(Saved data entries)
Segment Open

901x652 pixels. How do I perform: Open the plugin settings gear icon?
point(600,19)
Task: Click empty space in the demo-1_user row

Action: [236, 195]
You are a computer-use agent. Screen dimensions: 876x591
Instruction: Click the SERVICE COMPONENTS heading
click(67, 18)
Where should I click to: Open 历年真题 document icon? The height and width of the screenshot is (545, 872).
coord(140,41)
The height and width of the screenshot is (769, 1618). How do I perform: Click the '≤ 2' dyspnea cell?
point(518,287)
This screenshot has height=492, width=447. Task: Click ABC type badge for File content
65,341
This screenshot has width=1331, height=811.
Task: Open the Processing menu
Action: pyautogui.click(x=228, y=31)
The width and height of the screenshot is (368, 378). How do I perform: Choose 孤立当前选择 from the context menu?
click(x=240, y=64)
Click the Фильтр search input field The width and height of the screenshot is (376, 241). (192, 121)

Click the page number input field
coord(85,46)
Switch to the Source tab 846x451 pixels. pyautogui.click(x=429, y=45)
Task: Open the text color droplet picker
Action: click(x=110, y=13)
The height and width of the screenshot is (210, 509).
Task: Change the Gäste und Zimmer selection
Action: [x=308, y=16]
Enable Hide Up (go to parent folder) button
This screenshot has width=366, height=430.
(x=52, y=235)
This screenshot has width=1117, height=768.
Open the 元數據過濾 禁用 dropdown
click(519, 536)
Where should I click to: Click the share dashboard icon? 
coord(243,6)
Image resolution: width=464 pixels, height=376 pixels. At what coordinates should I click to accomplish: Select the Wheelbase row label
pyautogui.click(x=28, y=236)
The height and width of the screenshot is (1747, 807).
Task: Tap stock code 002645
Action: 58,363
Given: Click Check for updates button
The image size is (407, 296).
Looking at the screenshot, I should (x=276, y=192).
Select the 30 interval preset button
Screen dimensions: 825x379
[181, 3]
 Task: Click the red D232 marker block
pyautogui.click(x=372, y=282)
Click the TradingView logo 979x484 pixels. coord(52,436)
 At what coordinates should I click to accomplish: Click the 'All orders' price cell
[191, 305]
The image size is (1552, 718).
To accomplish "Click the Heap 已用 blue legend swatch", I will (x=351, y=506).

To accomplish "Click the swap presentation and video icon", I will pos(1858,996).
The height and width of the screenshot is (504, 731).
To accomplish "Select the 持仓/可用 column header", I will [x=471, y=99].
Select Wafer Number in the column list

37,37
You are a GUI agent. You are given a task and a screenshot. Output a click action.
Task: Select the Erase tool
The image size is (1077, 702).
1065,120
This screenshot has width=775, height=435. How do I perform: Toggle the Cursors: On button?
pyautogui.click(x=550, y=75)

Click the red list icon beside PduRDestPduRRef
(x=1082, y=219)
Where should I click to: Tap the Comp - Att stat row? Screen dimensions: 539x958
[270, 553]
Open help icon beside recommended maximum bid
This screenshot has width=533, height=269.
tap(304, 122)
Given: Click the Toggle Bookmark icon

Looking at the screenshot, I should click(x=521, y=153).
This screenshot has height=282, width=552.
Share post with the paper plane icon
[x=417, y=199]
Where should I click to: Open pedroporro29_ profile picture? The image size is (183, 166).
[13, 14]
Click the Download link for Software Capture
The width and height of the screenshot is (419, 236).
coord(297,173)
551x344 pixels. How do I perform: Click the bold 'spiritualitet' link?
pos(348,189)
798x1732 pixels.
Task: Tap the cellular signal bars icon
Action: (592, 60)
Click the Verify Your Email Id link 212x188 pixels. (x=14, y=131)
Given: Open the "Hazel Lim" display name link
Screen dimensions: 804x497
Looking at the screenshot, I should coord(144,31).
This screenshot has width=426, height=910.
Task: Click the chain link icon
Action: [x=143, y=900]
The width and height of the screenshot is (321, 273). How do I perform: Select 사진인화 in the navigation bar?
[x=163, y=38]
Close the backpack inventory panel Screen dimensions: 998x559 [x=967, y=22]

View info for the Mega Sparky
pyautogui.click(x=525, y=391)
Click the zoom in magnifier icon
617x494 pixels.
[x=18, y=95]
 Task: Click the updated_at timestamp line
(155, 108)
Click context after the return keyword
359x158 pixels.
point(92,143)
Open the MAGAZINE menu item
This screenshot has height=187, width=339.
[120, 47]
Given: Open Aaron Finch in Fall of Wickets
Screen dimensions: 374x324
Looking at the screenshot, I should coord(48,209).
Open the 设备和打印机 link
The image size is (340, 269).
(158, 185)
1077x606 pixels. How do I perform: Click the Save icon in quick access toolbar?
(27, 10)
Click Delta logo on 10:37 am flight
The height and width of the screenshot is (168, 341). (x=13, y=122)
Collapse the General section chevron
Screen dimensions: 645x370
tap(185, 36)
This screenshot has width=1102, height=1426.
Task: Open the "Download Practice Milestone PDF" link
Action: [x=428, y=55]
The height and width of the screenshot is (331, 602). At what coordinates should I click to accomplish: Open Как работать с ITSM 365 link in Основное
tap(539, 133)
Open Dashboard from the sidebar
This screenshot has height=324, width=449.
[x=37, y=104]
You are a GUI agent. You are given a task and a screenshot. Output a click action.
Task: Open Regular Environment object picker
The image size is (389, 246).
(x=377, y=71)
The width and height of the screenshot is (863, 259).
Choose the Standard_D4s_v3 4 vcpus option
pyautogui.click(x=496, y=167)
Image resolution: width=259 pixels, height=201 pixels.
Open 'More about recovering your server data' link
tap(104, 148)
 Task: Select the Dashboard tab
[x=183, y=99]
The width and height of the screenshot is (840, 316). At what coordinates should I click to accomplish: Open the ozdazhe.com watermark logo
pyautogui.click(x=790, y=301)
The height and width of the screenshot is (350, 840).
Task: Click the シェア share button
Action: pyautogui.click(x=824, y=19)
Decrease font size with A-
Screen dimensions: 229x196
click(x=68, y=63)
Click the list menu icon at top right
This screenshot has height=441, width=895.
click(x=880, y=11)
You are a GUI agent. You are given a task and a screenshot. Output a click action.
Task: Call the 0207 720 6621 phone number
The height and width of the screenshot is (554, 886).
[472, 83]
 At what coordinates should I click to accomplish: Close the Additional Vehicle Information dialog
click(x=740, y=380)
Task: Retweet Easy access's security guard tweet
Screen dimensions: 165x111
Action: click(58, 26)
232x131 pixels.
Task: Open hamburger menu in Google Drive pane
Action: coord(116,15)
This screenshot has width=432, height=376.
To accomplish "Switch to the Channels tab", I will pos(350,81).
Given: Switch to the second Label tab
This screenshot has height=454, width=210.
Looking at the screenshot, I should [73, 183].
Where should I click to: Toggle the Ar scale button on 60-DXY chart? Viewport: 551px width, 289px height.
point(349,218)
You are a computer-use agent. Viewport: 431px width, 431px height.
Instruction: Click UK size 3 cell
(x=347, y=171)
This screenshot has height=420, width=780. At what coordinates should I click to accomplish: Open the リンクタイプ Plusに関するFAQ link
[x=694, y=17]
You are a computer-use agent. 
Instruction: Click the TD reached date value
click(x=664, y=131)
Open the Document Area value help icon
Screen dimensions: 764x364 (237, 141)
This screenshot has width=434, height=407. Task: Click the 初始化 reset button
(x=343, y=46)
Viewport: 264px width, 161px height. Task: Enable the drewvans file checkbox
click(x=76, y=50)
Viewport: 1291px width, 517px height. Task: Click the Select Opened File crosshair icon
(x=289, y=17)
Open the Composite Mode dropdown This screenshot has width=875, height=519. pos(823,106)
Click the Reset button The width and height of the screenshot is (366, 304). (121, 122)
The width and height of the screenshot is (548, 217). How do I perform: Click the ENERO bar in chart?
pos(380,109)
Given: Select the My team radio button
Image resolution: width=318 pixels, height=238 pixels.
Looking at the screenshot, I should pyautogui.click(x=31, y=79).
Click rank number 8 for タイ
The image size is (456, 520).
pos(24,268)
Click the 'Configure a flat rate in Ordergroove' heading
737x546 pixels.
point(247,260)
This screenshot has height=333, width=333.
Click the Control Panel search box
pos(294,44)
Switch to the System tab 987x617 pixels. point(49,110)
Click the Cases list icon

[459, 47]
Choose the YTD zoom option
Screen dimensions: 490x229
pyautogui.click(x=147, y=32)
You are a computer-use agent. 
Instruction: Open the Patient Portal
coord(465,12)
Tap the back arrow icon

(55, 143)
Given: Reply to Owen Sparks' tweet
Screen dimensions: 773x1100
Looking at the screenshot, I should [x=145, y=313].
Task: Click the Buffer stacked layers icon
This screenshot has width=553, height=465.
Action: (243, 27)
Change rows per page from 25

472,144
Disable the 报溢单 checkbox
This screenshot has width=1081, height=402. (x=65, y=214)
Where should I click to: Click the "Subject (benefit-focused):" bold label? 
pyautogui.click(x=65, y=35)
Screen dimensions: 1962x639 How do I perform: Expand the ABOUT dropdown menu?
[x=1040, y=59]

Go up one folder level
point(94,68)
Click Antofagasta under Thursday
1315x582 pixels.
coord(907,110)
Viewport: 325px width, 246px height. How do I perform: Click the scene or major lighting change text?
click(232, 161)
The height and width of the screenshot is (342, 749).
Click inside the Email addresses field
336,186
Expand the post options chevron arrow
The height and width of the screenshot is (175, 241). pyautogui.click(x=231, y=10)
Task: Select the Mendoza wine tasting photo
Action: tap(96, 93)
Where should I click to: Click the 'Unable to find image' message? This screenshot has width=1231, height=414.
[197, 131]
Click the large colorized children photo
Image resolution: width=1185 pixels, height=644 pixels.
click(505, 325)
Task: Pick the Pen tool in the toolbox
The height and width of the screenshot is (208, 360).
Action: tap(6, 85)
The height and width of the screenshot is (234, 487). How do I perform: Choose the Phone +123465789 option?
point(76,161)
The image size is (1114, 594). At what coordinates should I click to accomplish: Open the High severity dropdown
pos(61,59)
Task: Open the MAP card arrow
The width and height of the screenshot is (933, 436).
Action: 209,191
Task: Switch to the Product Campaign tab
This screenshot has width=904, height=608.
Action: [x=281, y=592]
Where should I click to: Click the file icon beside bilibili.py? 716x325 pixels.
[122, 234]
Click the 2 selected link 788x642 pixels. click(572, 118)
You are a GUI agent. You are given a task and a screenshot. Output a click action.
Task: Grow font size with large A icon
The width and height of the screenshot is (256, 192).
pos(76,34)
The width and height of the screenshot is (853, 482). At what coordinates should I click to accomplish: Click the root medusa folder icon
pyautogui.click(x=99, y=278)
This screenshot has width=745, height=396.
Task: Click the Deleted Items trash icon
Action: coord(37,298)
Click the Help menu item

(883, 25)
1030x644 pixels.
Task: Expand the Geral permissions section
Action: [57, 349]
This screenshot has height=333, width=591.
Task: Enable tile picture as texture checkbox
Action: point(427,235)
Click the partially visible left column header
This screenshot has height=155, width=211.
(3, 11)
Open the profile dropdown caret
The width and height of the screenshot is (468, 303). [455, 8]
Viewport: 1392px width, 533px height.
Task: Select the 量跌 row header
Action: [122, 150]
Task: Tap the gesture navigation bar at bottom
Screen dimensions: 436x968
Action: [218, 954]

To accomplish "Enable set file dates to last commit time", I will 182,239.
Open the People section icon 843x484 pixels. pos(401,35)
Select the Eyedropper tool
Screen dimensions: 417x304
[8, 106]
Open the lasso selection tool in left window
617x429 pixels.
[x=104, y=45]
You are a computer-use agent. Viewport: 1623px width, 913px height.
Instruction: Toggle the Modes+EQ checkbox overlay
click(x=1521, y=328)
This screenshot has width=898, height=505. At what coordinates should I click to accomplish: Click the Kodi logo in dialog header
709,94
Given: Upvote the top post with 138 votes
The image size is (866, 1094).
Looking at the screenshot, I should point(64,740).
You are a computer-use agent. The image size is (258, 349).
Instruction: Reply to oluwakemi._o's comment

Segment Closed

## [Work request]
Would you please repeat exactly the lines above, starting at the line with "Screen dimensions: 1962x639" and stopping at the line with "Click the 2", both included?

## [Output for this exercise]
Screen dimensions: 1962x639 How do I perform: Expand the ABOUT dropdown menu?
[x=1040, y=59]

Go up one folder level
point(94,68)
Click Antofagasta under Thursday
1315x582 pixels.
coord(907,110)
Viewport: 325px width, 246px height. How do I perform: Click the scene or major lighting change text?
click(232, 161)
The height and width of the screenshot is (342, 749).
Click inside the Email addresses field
336,186
Expand the post options chevron arrow
The height and width of the screenshot is (175, 241). pyautogui.click(x=231, y=10)
Task: Select the Mendoza wine tasting photo
Action: tap(96, 93)
Where should I click to: Click the 'Unable to find image' message? This screenshot has width=1231, height=414.
[197, 131]
Click the large colorized children photo
Image resolution: width=1185 pixels, height=644 pixels.
click(505, 325)
Task: Pick the Pen tool in the toolbox
The height and width of the screenshot is (208, 360).
Action: tap(6, 85)
The height and width of the screenshot is (234, 487). How do I perform: Choose the Phone +123465789 option?
point(76,161)
The image size is (1114, 594). At what coordinates should I click to accomplish: Open the High severity dropdown
pos(61,59)
Task: Open the MAP card arrow
The width and height of the screenshot is (933, 436).
Action: 209,191
Task: Switch to the Product Campaign tab
This screenshot has width=904, height=608.
Action: [x=281, y=592]
Where should I click to: Click the file icon beside bilibili.py? 716x325 pixels.
[122, 234]
Click the 2 selected link 788x642 pixels. click(572, 118)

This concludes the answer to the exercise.